Ese parque, ese mundo, visto a través de los ojos de Gardini, se muestra a la vez estrafalario y absurdo, amoral y dañino y ya las visiones que depara "la máquina para ver la vida color de rosa" (sólo hay que insertar una ficha en la ranura) parecen un muestrario de posibilidades negativas (¿las que depara la misma vida?). No más positivos, aunque sí extrañamente lúcidos, son los seres que manejan los juegos o demabulan entre ellos: el "Muerto que habla" resume la suprema alienación de lo distinto en medio de lo cotidiano y vulgar, y el idiota de "Una tarde en familia" resulta más cuerdo que los que a sí mismos se llaman cuerdos. Otros, en cambio, sueñan sueños monstruosos y quieren abarcar -a la manera del Jueves chestertoniano- el universo entero. En el cuadro de esas fantasías a menudo delirantes el Pulpo terminará por absorber en sus giros todo lo existente; los ejercicios de un malabarista serán -nada menos- una patética alegoría de la Creación y el malabarista, es claro, el mismo Creador indiferente y desdeñoso; el "Tren fantasma" desembocará en una Estigia llameante de placeres y horrores y la estupidezhumana tendrá su monumento en el "Mausoleo de la Imaginación", un inmenso recinto vacío que cuando el fuego destruya el parque, será lo único que de él permanezca en pie.

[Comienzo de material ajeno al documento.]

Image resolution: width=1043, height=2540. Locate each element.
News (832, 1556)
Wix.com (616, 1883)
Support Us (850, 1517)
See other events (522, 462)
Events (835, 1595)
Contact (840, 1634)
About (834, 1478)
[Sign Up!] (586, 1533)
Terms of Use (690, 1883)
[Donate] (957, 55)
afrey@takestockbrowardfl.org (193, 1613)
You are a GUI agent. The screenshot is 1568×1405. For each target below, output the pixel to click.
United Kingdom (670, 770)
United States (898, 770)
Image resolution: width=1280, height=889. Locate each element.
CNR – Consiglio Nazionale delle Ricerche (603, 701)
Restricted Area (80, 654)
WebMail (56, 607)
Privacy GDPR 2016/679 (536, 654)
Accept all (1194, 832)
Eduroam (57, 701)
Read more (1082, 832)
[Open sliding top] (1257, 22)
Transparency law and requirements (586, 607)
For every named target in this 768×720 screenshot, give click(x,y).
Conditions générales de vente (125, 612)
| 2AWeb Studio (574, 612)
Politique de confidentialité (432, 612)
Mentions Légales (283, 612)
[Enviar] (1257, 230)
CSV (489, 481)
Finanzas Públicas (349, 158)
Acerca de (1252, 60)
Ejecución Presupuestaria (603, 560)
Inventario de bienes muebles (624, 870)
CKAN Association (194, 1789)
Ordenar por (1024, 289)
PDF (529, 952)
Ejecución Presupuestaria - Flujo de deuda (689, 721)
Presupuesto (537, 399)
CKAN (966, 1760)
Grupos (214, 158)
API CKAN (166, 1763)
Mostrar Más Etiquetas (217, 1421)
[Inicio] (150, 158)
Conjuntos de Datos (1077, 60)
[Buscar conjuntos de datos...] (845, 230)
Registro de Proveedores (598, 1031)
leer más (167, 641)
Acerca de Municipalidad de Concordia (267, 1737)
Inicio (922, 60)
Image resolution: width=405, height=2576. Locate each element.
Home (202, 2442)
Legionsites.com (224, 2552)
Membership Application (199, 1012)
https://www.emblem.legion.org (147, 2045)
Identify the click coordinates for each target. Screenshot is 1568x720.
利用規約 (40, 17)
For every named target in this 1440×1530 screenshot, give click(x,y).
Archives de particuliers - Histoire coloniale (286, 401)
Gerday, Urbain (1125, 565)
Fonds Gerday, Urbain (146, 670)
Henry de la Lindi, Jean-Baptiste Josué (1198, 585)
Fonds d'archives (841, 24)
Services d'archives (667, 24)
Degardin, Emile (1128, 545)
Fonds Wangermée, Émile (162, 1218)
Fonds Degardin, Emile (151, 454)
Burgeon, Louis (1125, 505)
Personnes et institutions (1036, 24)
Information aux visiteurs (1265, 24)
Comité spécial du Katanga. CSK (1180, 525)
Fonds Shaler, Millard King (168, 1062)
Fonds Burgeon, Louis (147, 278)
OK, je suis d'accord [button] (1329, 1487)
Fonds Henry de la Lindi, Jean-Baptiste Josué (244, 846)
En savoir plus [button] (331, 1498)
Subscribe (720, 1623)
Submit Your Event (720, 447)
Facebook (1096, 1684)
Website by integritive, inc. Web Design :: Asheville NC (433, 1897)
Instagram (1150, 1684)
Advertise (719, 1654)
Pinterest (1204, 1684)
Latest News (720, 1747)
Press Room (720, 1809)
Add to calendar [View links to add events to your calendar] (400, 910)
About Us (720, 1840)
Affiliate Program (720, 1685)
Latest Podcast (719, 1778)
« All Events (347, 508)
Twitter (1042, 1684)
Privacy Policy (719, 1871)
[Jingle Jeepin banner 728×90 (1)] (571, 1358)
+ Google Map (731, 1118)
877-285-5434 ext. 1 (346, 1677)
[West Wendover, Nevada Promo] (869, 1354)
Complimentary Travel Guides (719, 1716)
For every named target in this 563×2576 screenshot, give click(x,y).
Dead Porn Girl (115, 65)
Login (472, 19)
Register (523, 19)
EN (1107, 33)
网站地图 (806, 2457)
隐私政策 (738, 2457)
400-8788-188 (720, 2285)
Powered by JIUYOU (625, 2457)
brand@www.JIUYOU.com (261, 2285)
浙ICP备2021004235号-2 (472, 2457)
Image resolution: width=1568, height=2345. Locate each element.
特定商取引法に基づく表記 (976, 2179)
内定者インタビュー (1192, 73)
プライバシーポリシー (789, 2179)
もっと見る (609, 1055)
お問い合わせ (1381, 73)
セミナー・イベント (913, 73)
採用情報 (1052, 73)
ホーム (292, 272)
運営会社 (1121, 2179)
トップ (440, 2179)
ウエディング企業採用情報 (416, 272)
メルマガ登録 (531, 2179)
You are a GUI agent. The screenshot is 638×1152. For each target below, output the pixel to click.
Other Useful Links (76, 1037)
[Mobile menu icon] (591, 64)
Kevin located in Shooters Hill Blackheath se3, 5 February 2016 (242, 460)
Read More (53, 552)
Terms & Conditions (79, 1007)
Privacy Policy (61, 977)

Juegos malabares muestra una imaginación fantasiosa y de tono a menudo apocalíptico, transida de poesía. Si su versión del mundo es descreída y hasta amarga, también es irónica e ingeniosa: la visión de Gardini parece capaz de horadar máscaras y misterios pero también de detenerse en lo circunstancial y anecdótico, en lo pintoresco o cotidiano; así quiebra, una y otra vez, intencionadamente, el indeseado clímax. En sus relatos -o novela- cada gesto, cada ocupación aparente oculta otras, mucho más significativas. De parecida manera, el recinto -o los diversos recintos- del parque de diversiones, no obstante su vulgaridad chillona, parecen siempre querer adquirir, como el Aleph borgiano, dimensiones gigantescas, metafísicas.
Rica en sugestiones, la cuidada prosa de Gardini desdeña las deformaciones al uso y conserva ante el horror o lo increíble el tono imperturbable que enseñó el maestro de Praga. Si a veces sus metáforas se hacen un tanto evidentes, no son por eso menos bellas.